Norway is embarking on the largest roadway infrastructure plan in it's history. This highway maybe the world's first revamp road with a budget of 47 US Billion Dollars. This coastal highway is going to connect areas that used to take 21 hours to travel between. It is going to bypass seven ferry closing and cut travel time by half.

All these is possible by creating the world's first floating highway. From state of the art floating tunnels to how they are dealing with safety concerns, let us look at the Norway's ambitious project;

The 700 miles trip between the Norwegian cities of Kristiansand from the south and Trondheim to the north typically takes 21 hours if traveling at a speed of 30 miles per hour(mph).

The project aims at replacing ferries with bridges and create conventional tunnels as well as what could be the world's first floating tunnel to form a highway. This floating highway is a pair of concrete tubes submerged about 100 feet(30.48 metres) below the water surface. This new and modern technology would connect Norwegian cities in ways they haven't been before.

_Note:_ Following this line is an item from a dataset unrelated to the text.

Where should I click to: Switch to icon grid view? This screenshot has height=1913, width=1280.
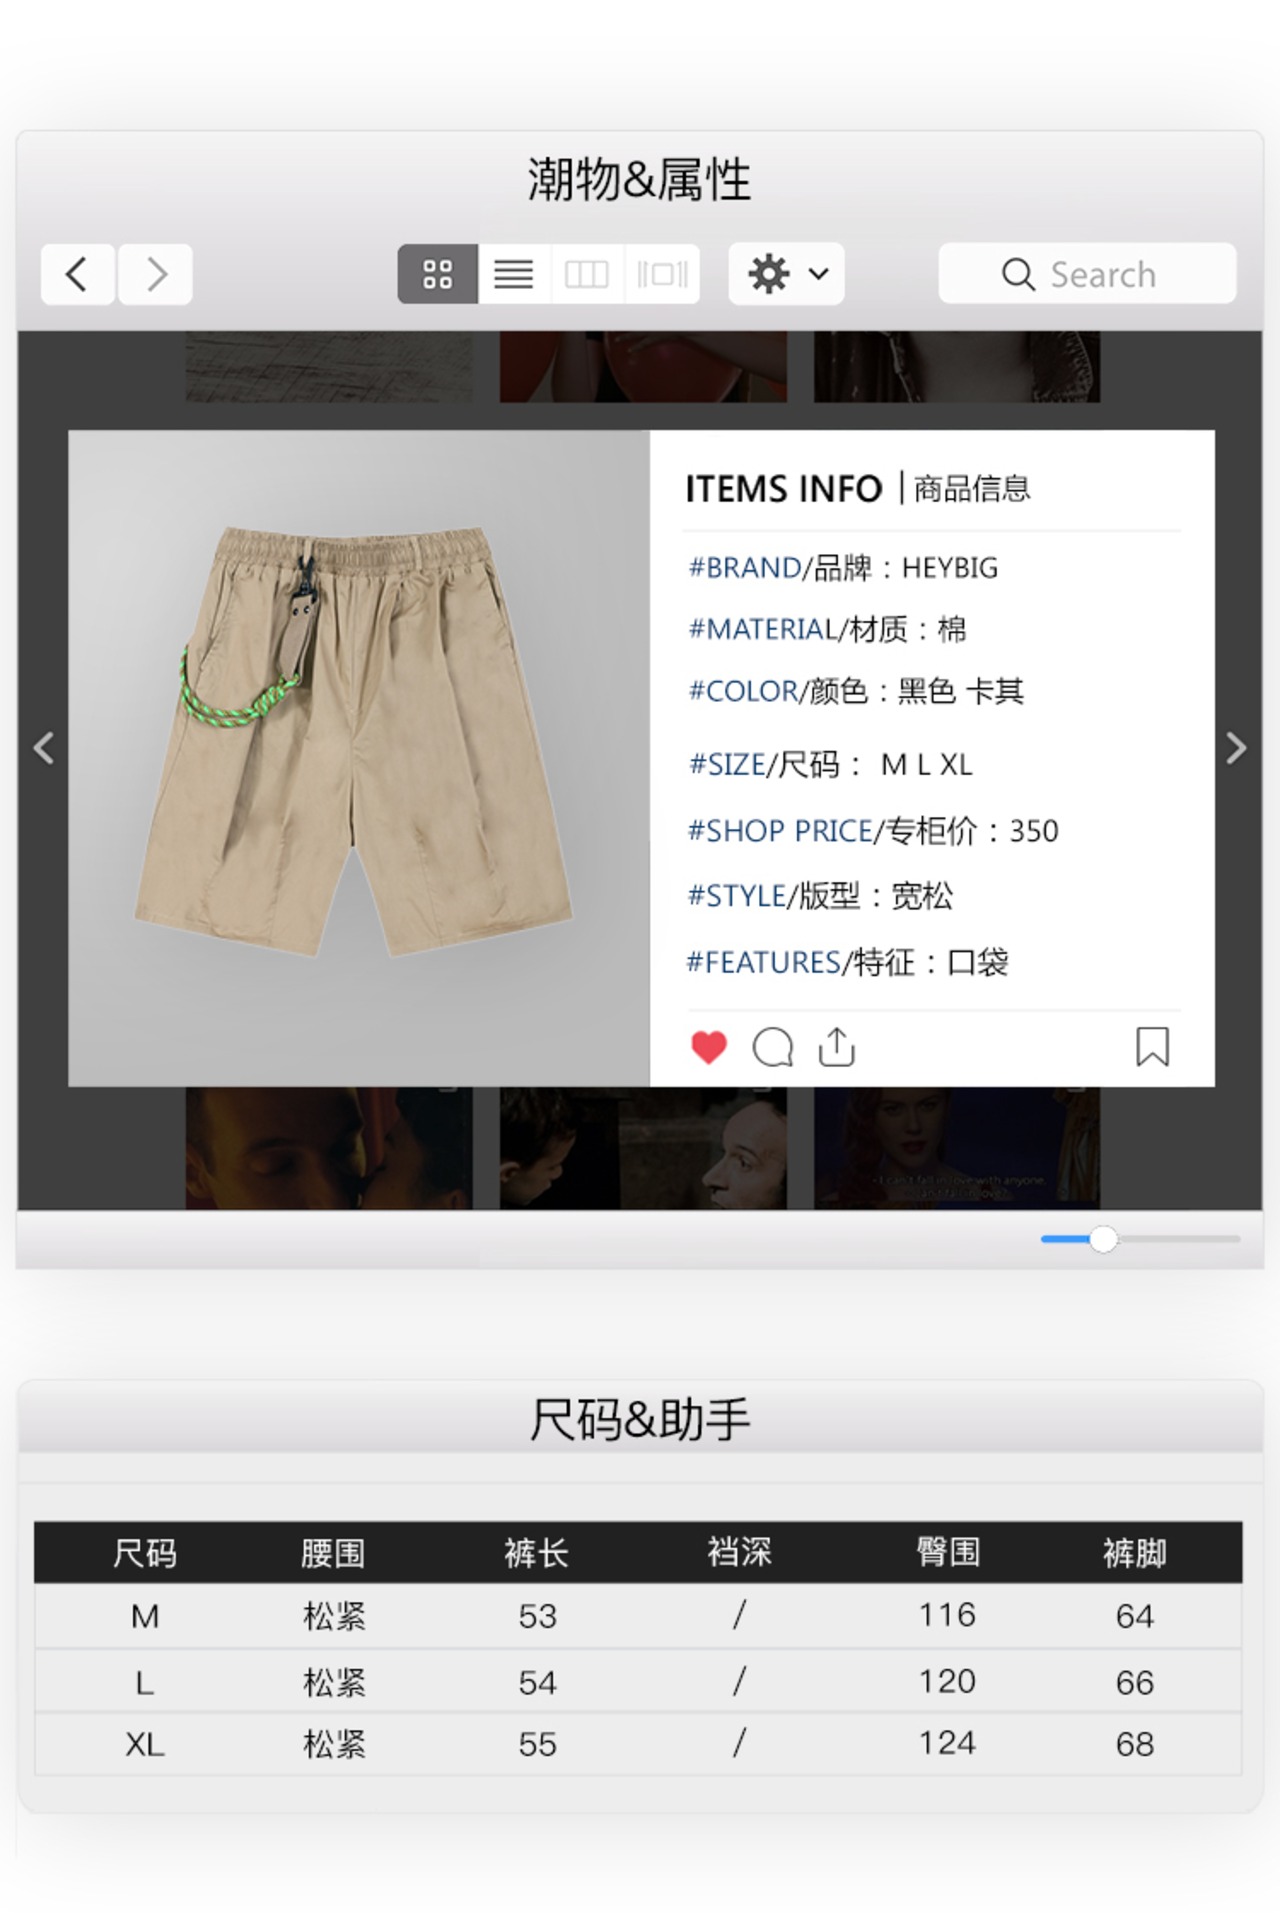pos(438,274)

The steep,icy mountains and deep fjords make western Norway a famous tourist attraction but they also make it difficult for the construction of roads . The weather can be unpredictable with roads having to cross and ferries have to cancel their departure due to snow and high waves. This causes people to cancel their plans but this is all solved by the submerged floating highway which is completely hidden. The new design Norway is going with is called The Submerged Floating Tube Bridge(SFTB).

With bridges suspending over long distances you need arches and suspension at certain points, but for a submerged floating tunnel, if u do it absolutely correct and balance the weight of the structure, it can go forever," said Nils Anders Ronnquist, a professor of structural engineering at the Norwegian university of science and technology.

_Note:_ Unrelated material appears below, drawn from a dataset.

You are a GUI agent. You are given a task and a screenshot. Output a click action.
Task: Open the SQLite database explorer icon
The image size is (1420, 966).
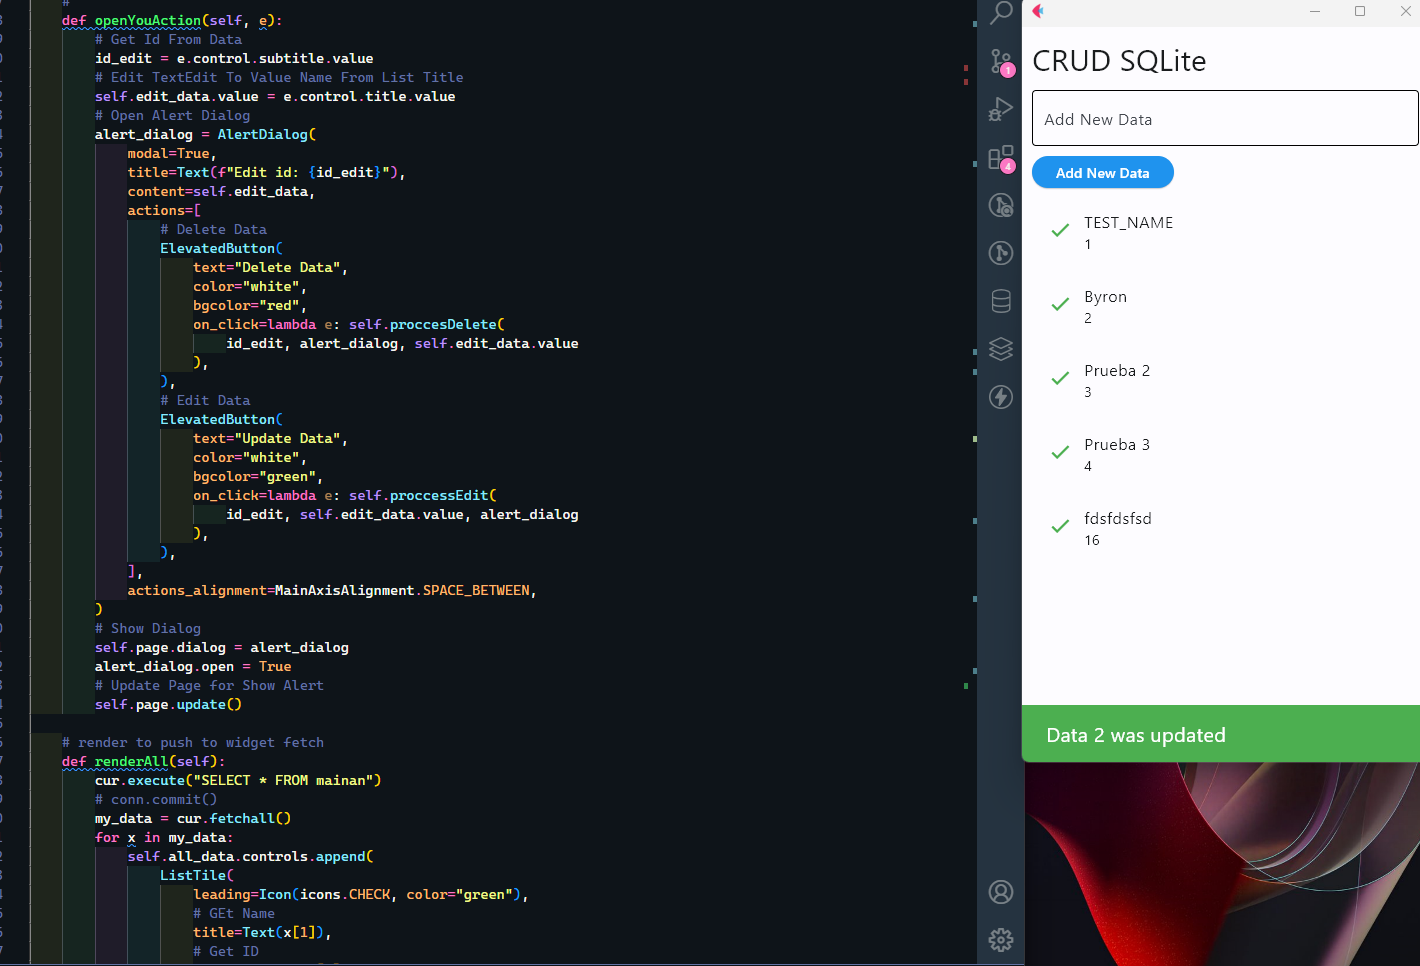click(1000, 301)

Though the floating tunnels is buoyant, it isn't actually floating, the tubes would be stabilized by cables tethered to the sea bed or by pontoons floating on the surface at roughly 800 feet intervals. With most of the hardware far below the surface, the tunnel wouldn't interfere with the movement of ships,boats and even submarines.

One of the proposed project is the Boknafjurden and is called The Rogaland Fixed Link( Rogfast), construction has already began. It would be 390 metres deep and have a 27 km tunnel making it the deepest and longest underwater tunnel in the world.

Like conventional tunnels, the floating tunnels will have escape route that motorist can take to return to the surface. Incase of an emergency the Rogfast will have an emergency exit every 250 metres along with emergency lights and phones at every interval.

The design of this innovative submerged tunnel is definitely technological, but with fires and explosion comes a lot of brand new problems. Norway has been testing their readiness incase something like that happens. With a standby emergency services to manouvre through the tunnel.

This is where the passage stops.